Unfortunately it does not look as if a visit is likely to happen, because although I have been in contact with the farm, I have not managed to make any arrangements to visit and I don't even have a specific address for it. In order to get there I have made extensive inquiries and contacted all the leads I have been given along with existing Palestinian and Israeli contacts.

However some of the responses I have received from both Israelis and Palestinians have been very telling. I have been told that the farm is not a good thing and that I should not visit it, because it is nothing but 'normalizing' the occupation'. So my understanding of this organic farm is that the land belonged to a Palestinian farmer. The Israeli settlers took it, but instead of doing what most of the other settlers have done, which is to drive the Palestinians off their land to make it wholly Jewish, they have decided to work with the Palestinians and to farm the land together.

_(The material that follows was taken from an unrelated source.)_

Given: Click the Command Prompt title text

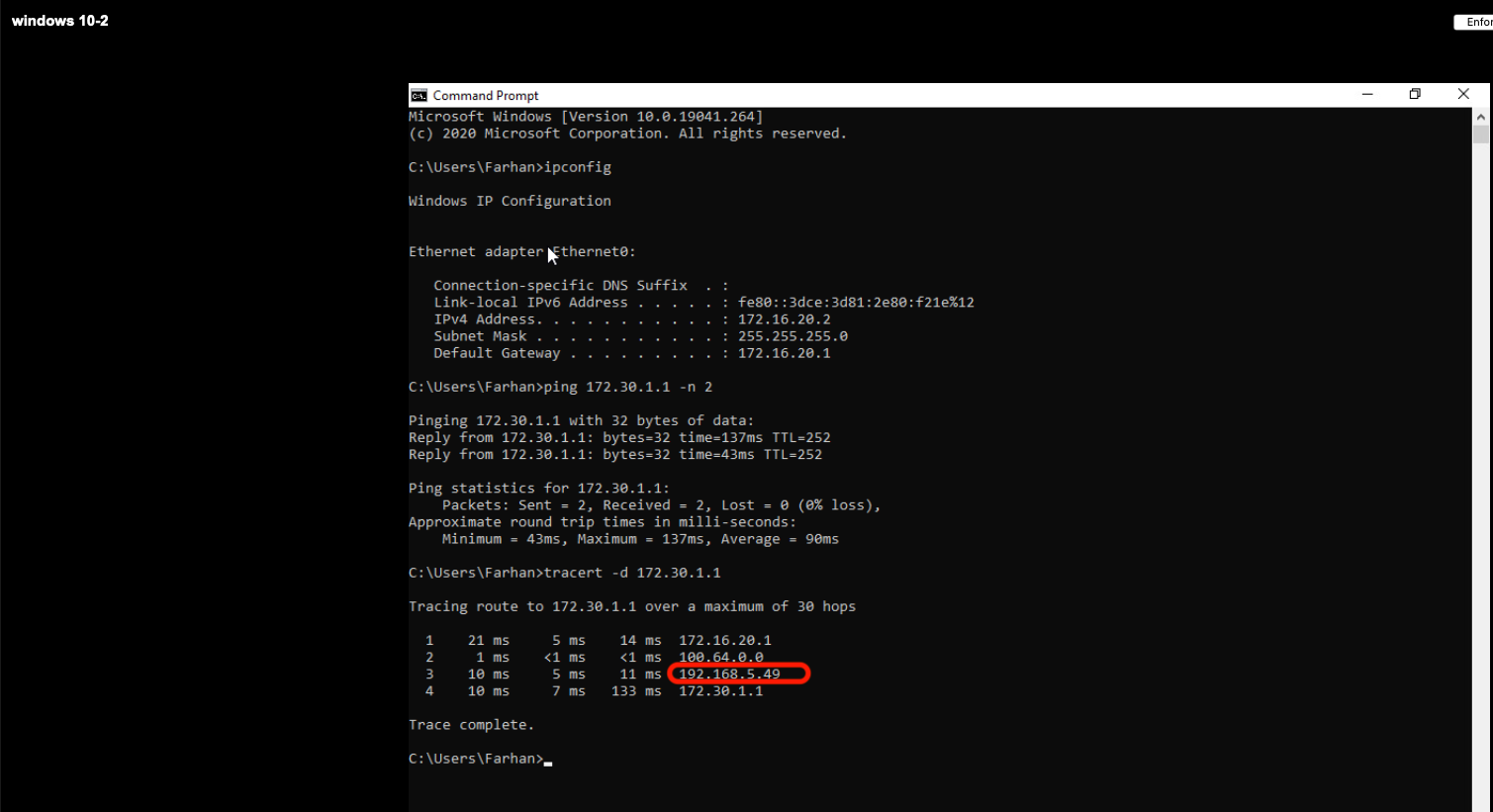Looking at the screenshot, I should pyautogui.click(x=486, y=95).
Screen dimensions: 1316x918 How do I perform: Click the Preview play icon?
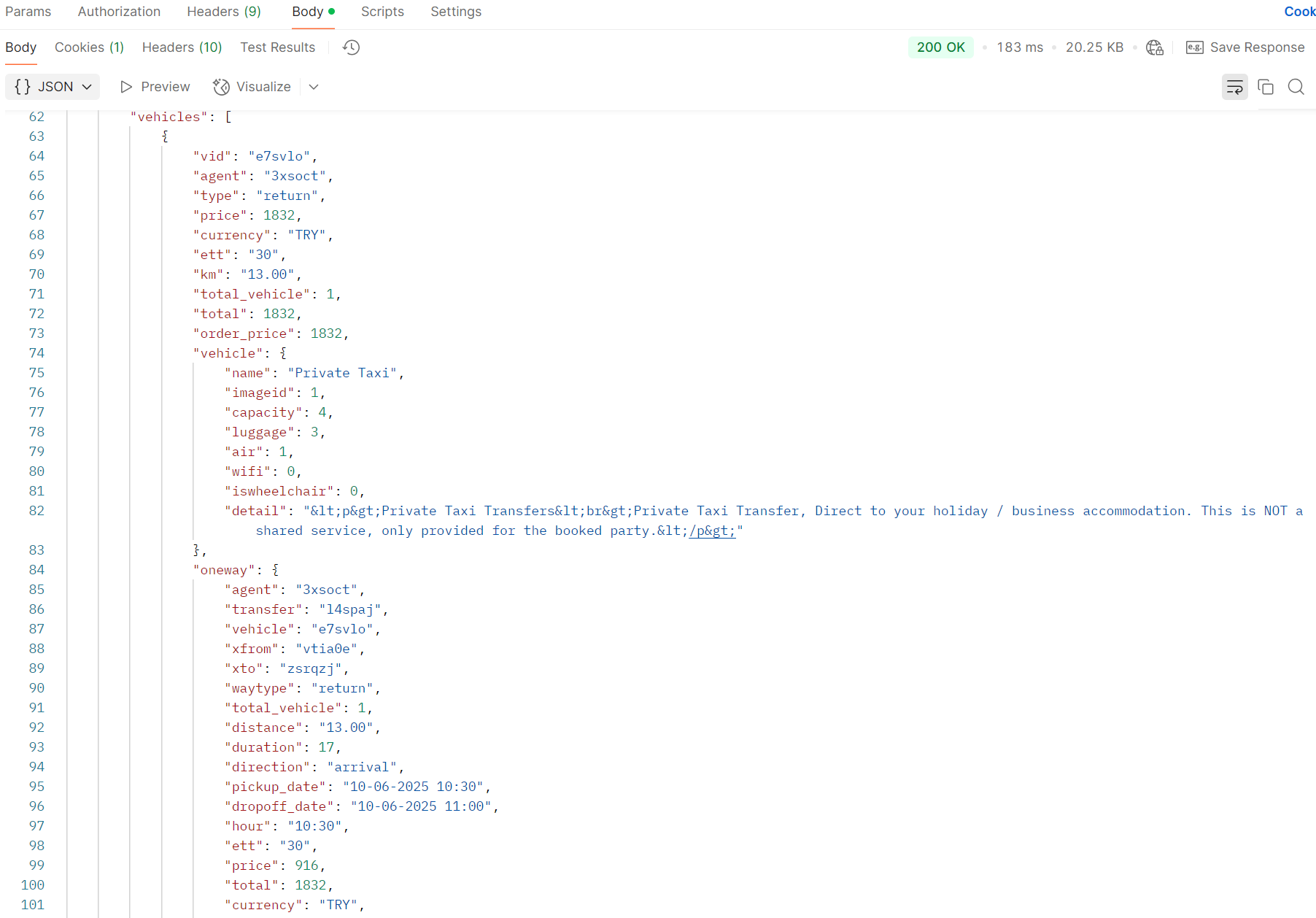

It probably sounds quite positive to you as it did at first to me, but imagine this: I come and take your home and your land and am ever so kind and instead of driving you off it I agree to share it with you. Are you happy now? Yes, it is better than ethnic cleansing, but in effect it creates a 2-tier system of occupier and occupied, with the occupied having few rights.  That is dangerous from the Palestinian perspective because it normalizes a situation that is inherently unjust.

So there goes my positive spin. I can use the material I have gained from all this, but it is difficult to use it very positively and instead I will have to look further.

All this leads to the title I have used for my next presentations, which is 'Fields of Hope'.

I chose the title not just because of my intended visit to the jointly run farm, but because of Abraham's Field in Hebron. The Bible only tells us that he bought a field and not the whole area, but Hebron is where the tombs of the Patriarchs are situated and also where the Oak of Mamra can be found. It is here that Abraham entertained the 3 angels and pitched his tent. The site is now in the grounds of a Russian Orthodox Church. There is an ancient, half dead tree still there, but whether it is the original tree........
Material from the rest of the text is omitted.